Eervolle vermelding:
Joukje Akveld & Philip Hofman: Van wie is die auto?
Pas de vierde keer dat ik dit boekje voorlas aan mijn dochter, merkte ik dat er een heuse verhaallijn tussen de opeenvolgende auto-bezitters zit. Daarna kon ik uitpuzzelen wie er in de begrafenisauto van de doodgraver lag. Hoera voor kartonnen boekjes die óók leuk zijn voor ouders.

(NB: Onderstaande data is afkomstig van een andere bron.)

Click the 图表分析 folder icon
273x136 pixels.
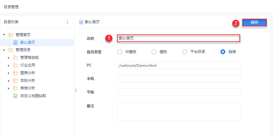click(15, 73)
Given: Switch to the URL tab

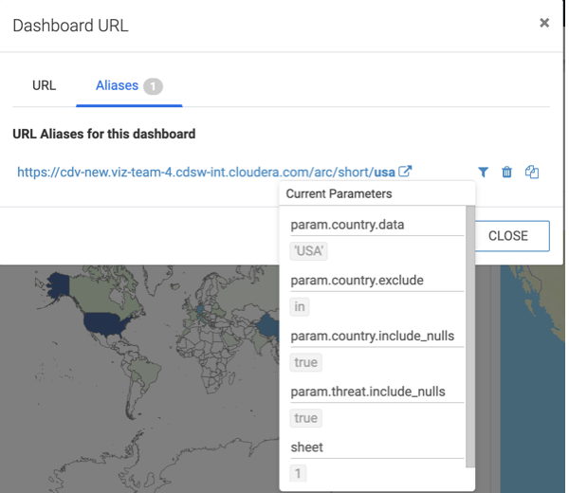Looking at the screenshot, I should click(x=44, y=85).
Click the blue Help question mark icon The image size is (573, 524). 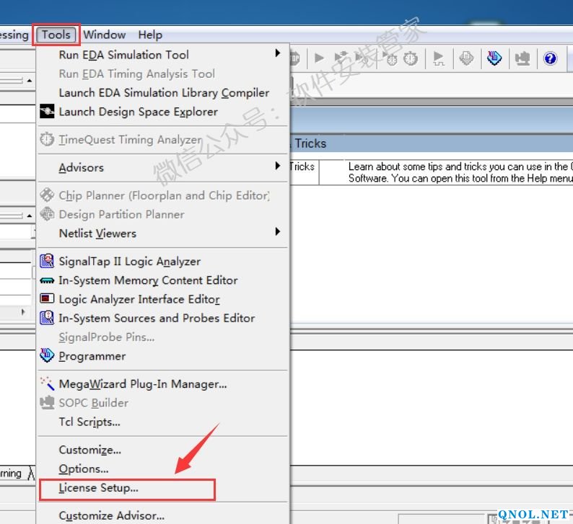(551, 58)
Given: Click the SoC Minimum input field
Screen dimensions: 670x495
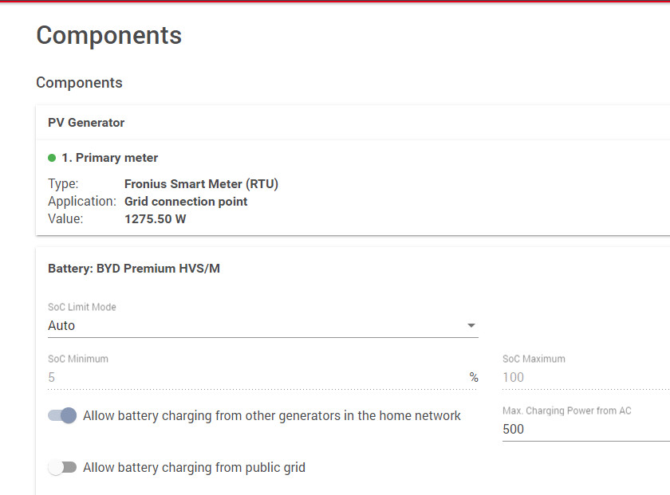Looking at the screenshot, I should pos(255,377).
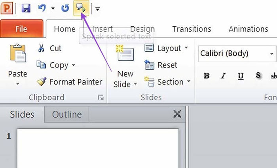This screenshot has height=168, width=277.
Task: Toggle Underline text formatting
Action: point(241,75)
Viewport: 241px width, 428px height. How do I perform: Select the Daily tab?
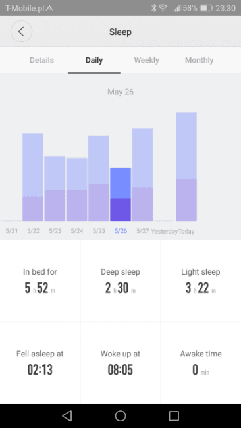point(94,60)
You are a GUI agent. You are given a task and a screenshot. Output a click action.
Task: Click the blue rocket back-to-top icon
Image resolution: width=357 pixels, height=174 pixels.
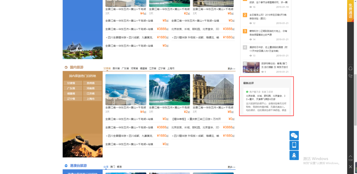[294, 155]
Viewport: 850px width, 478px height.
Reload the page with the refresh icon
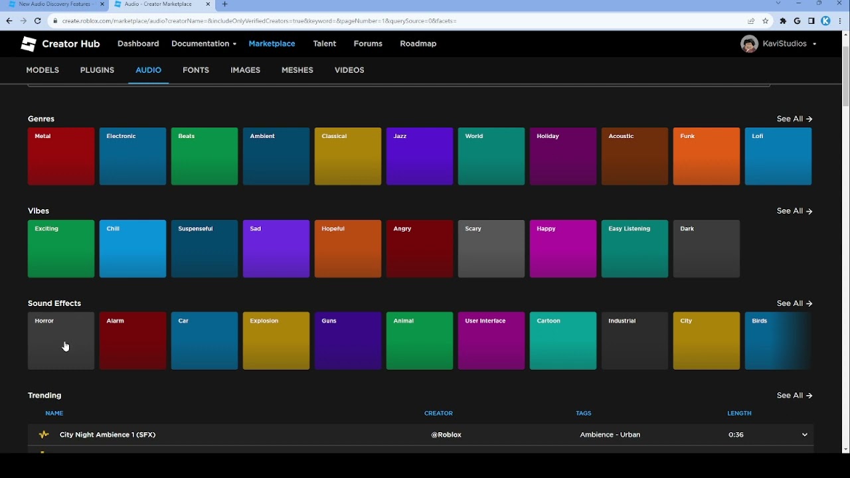tap(38, 21)
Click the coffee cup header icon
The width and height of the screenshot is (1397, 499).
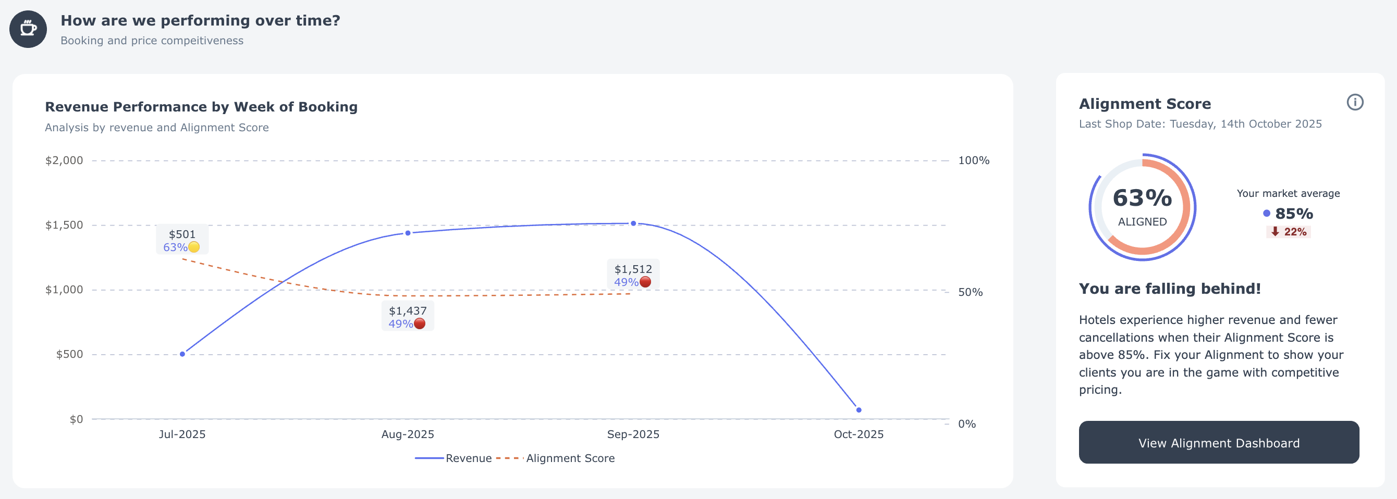click(x=28, y=29)
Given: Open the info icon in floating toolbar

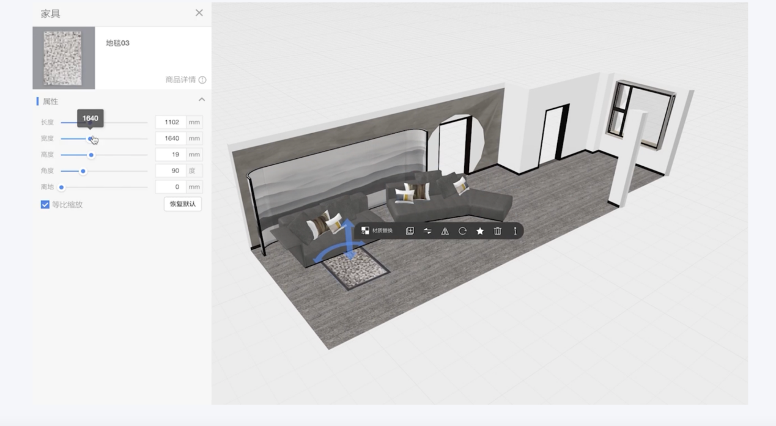Looking at the screenshot, I should [x=515, y=231].
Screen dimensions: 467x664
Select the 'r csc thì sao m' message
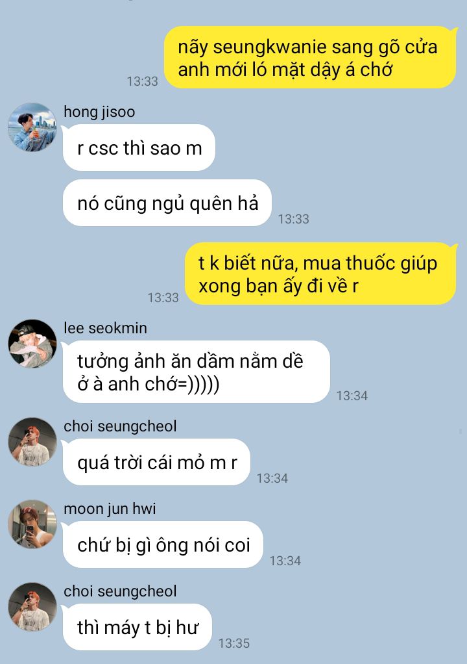coord(139,147)
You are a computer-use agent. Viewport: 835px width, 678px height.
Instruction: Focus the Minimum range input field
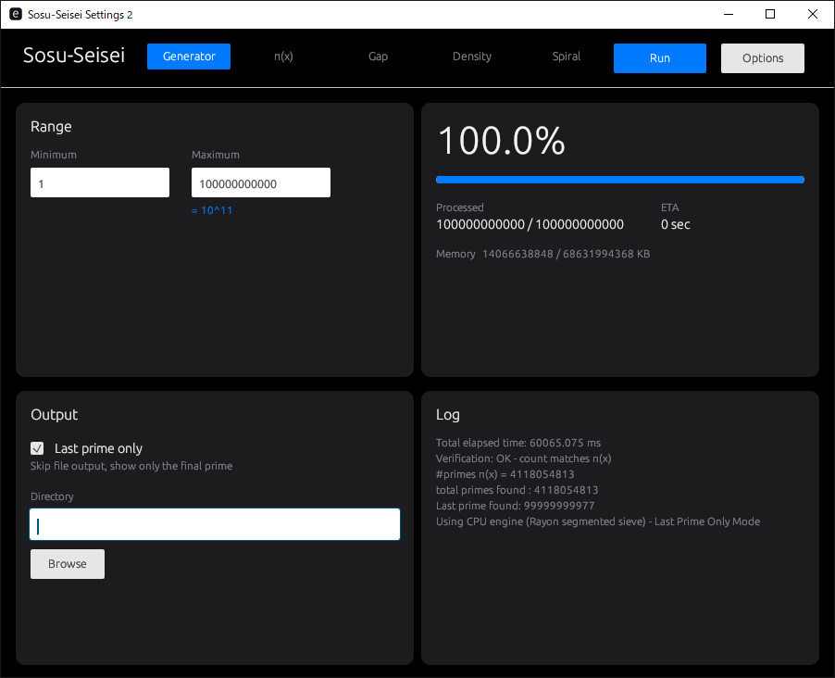click(100, 183)
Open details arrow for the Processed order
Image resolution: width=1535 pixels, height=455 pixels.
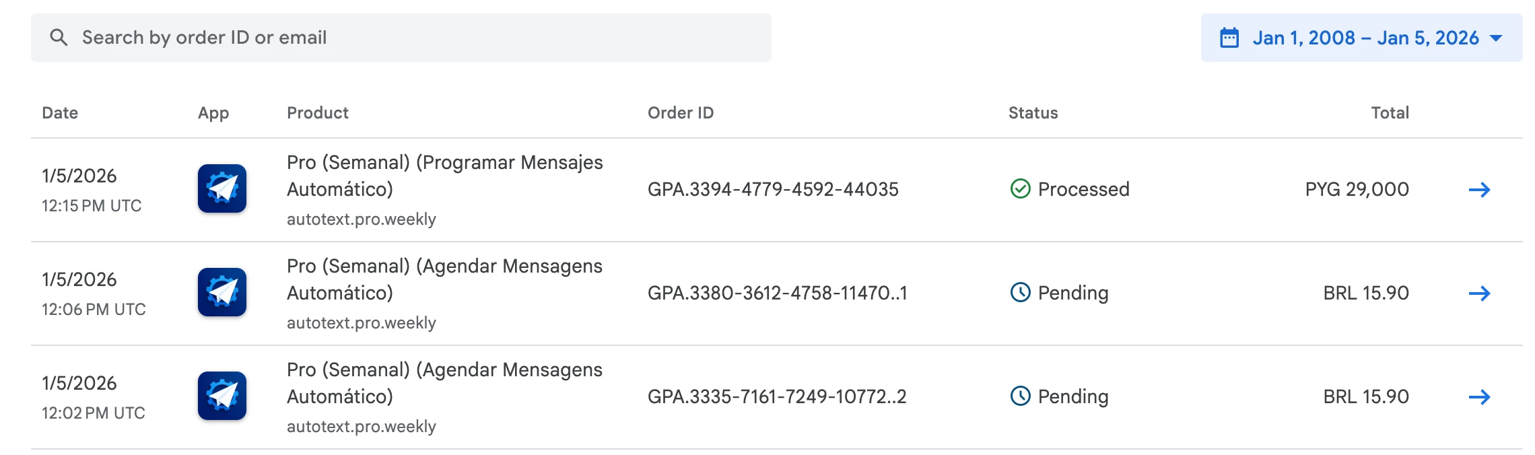pyautogui.click(x=1479, y=190)
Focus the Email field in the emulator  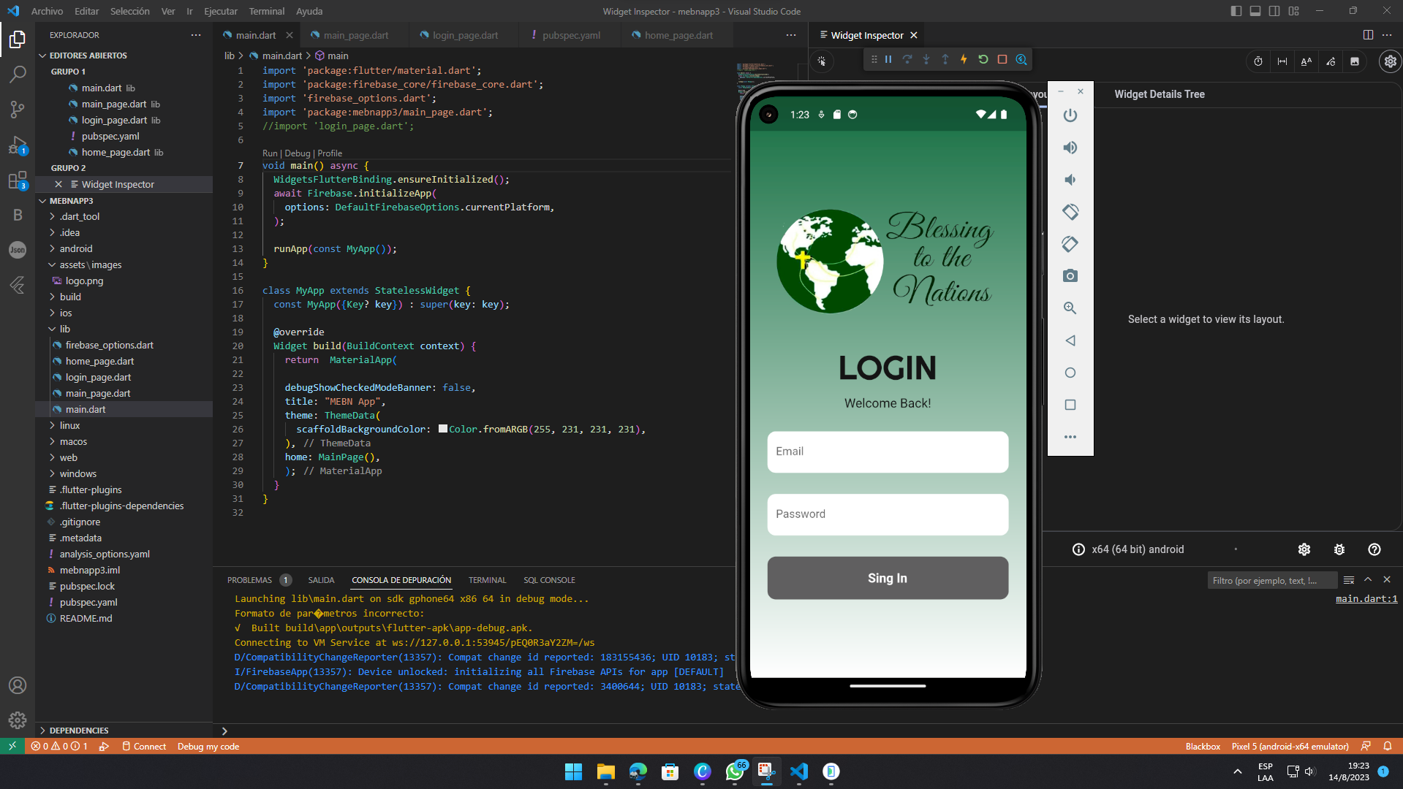pyautogui.click(x=887, y=451)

10. Scott McCloud: Understanding Comics
Robin Sloan vertelde in zijn tap essay Fish dat hij Understanding Comics regelmatig herlas en er elke keer iets nieuws uithaalde. Ik las het in 2018 voor het eerst en was zeer gecharmeerd van de manier waarop McCloud overgangen tussen opeenvolgende kaders in strips categoriseerde. Toen ik er enthousiast over vertelde aan een bevriende stripmaker, zuchtte hij vermoeid dat een ex van hem ook altijd over dat boek begon. Weinig enthousiasme dus. Peter blijkt nota bene jaren terug al te hebben uitgelegd waarom hij dit boek waardeloos vond. Desondanks heeft Understanding Comics voor mij iets toegevoegd aan de strips die ik daarna las, doordat het boek me leerde om beter te kijken.
9. Lois Frankel: Nice girls don’t get the corner office
Dit boek kocht ik omdat ik vermoedde dat er een goede column in zou zitten. Ik had veel zin om een lekker cynisch stukje te typen over de 133 kansloze tips van Lois Frankel. Alleen bleek ik haar tips behoorlijk zinvol te vinden en herkende ik veel van de beschreven fouten die vrouwen maken op de werkvloer. Uiteindelijk schreef ik een column die enthousiast was over het boek (en wat minder enthousiast over een systeem waarin je wint als je je niet aan de regels houdt) en gebruik ik nog regelmatig één van de tips. Nog leuker: laatst vroeg mijn student-assistent om een salariscorrectie met terugwerkende kracht. De universiteit probeerde haar meermaals af te schepen, maar ze hield voet bij stuk en grinnikte tegen mij: ‘Nice girls don’t get the corner office’.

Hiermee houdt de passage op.